A Life in Song

I’m at a crossroads in my life. Or at least I was until I began university, so now it feels like I’ve just crossed the crossroads. In other ways, I haven’t; I’m still standing in the middle of several paths, each leading in a different direction, each route I want to take dependent on my mood. And being a hormonal teenage girl, this means I often end up beginning to take one route before backtracking and starting again. In other words, the last year of my life (give or take) has been incredibly emotional, but primarily, pretty terrifying. I left school last summer, uprooted my entire life and plonked it halfway across the country, in Manchester, on my own, knowing nobody and leaving behind every shred of the identity I had constructed for myself over the past 18 years. Needless to say, I was bricking it.

I started thinking a while ago as I walked to and from campus about the songs that had shaped my life up until this point. Everyone has songs that they remember hearing as a kid, or those they’ve loved for years, but having a particular set of songs which had an influence on your life, those are different. And so, with the crossroads comes the music. Strap in.

Magic – Pilot

This is possibly the very first song I remember hearing, or at least consciously concentrating on listening to. There isn’t much backstory to it, I was sat in the car with my Dad and the song came on the radio, and I just remember listening to it and liking the hook. Whenever I’ve heard it since, I think of that time.

Beach Baby – First Class

An epitome of summer and nostalgia, a childhood memory of a song that was just…there. I originally got confused with the song name, thinking the artist was the Beach Boys, also because the song could easily be mistaken for a Beach Boys track. Nevertheless, it’s up there with one of my childhood classics. I don’t think I’ve ever heard it in real life, it was confined to the mixtapes my Dad would build as a way of (probably) indoctrinating my brother and I. It worked, because this song absolutely slaps.

There She Goes – The La’s

One of my favourite sounds in the entire world is the sound of my dad playing acoustic guitar. I could listen to it forever and my earliest memory of this is dad sat at our table playing There She Goes. It’s also the song that my brother played on my guitar when he came to visit me at university, so it’s up there with the core memories.

> Problem 1: According to the essay, why does "There She Goes" by The La's rank among the author's core memories?

> Input for this task:
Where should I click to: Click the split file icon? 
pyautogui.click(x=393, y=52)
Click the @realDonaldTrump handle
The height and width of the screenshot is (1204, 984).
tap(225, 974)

> Problem 2: Rename "split file icon" to "merge file icon" throughout the rows, leaving everything else unchanged.

> Problem solution 1: It ranks among the author's core memories because the author's earliest memory of hearing Dad play acoustic guitar is of him sitting at their table playing it. It is also the song the author's brother played on the author's guitar when he visited at university.

> Problem solution 2:
Where should I click to: Click the merge file icon? 
pyautogui.click(x=393, y=52)
Click the @realDonaldTrump handle
The height and width of the screenshot is (1204, 984).
tap(225, 974)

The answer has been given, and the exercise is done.